In conclusion, the principal opinion has the effect of judicially amending the statute by permitting withholding employers to pay withholding, taxes not by the prescribed date, but “on or about” the prescribed date. It permits the “too busy” corporation to trifle and temporize with the due date for paying over withholding tax money which belongs to someone else. It slows up and makes uncertain the collection of the important amounts of state revenue. It interferes with the state’s cash flow. It removes the incentive to be prompt in payment of withholding taxes. And it does this with what the statute declares to be trust money, none of which belongs to the employer.

I do not believe the legislature intended to treat employers who are late in remitting taxes withheld from the wages of their employees, the same as individuals or corporations who are late in paying their own income taxes with their own money. The legislature intended the former to pay on time or suffer the penalty; the latter were to be given the leeway of reasonable excuse where late payment was not due to negligence or intentional disregard. The principal opinion, however, eliminates this distinction, contrary to the statute and to the financial disadvantage of the state.

. Unless otherwise indicated, statutory citations are to RSMo 1978.

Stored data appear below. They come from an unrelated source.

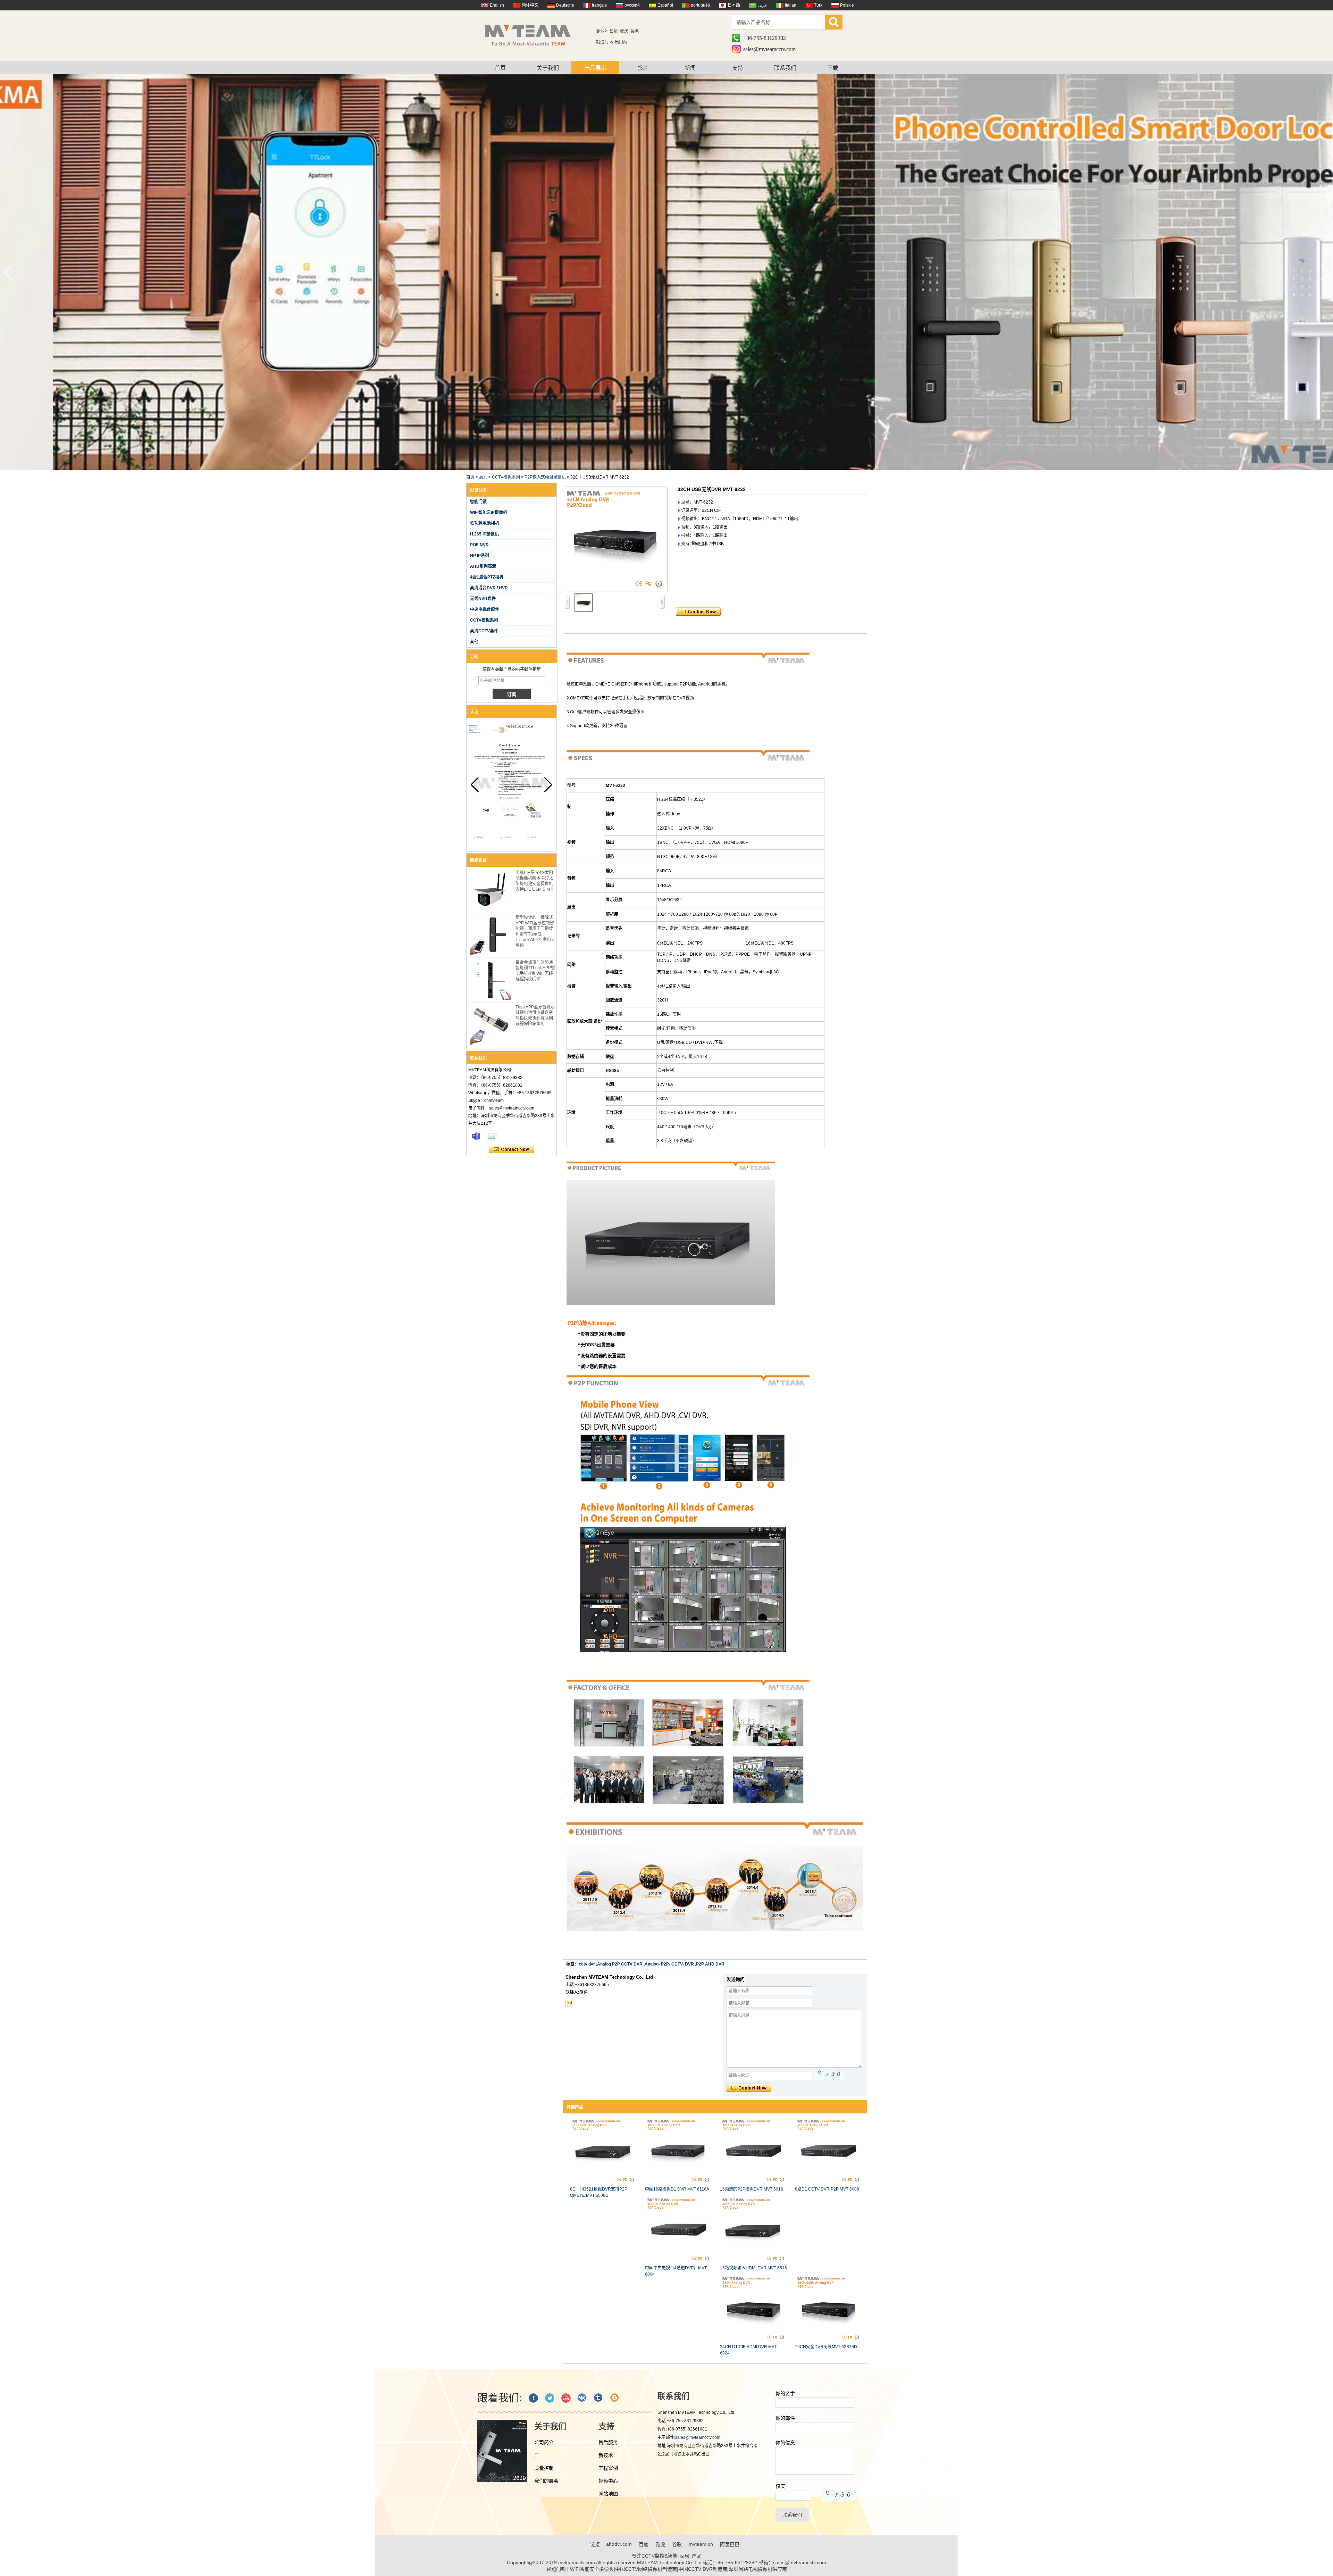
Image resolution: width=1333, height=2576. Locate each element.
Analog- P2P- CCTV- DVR (669, 1964)
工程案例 (608, 2468)
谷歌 (677, 2544)
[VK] (582, 2398)
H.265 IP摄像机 (484, 534)
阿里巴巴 (729, 2544)
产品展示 (595, 68)
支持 (737, 68)
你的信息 (785, 2442)
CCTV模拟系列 (506, 477)
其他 (474, 641)
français (599, 5)
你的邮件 (785, 2418)
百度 (643, 2544)
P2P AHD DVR (710, 1964)
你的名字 (785, 2393)
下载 (832, 68)
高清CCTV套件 (484, 631)
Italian (790, 5)
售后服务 (608, 2442)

. The pertinent portion of section 143.751.3 reads as follows:

“3. If any employer, without intent to evade or defeat any tax imposed by sections 143.011 to 143.996 or the payment thereof, shall fail to make a return and pay a tax withheld by him at the time required by or under the provisions of sections 143.011 to 143.996, such employer shall be liable for such taxes and shall pay the same together with interest thereon and the addition to tax provided in subsection 1 of this section, and such interest and addition to tax shall not be *148charged to or collected from the employee by the employer.”

. The federal treasury regulations make a similar differentiation between the ordinary taxpayer and a withholding employer as to failure to pay on time. Treas.Reg. Sec. 301.6651-l(c)(2) (1980).

. Those who fail to file and pay with such intent are dealt with under subsections 4 and 5 of § 143.751.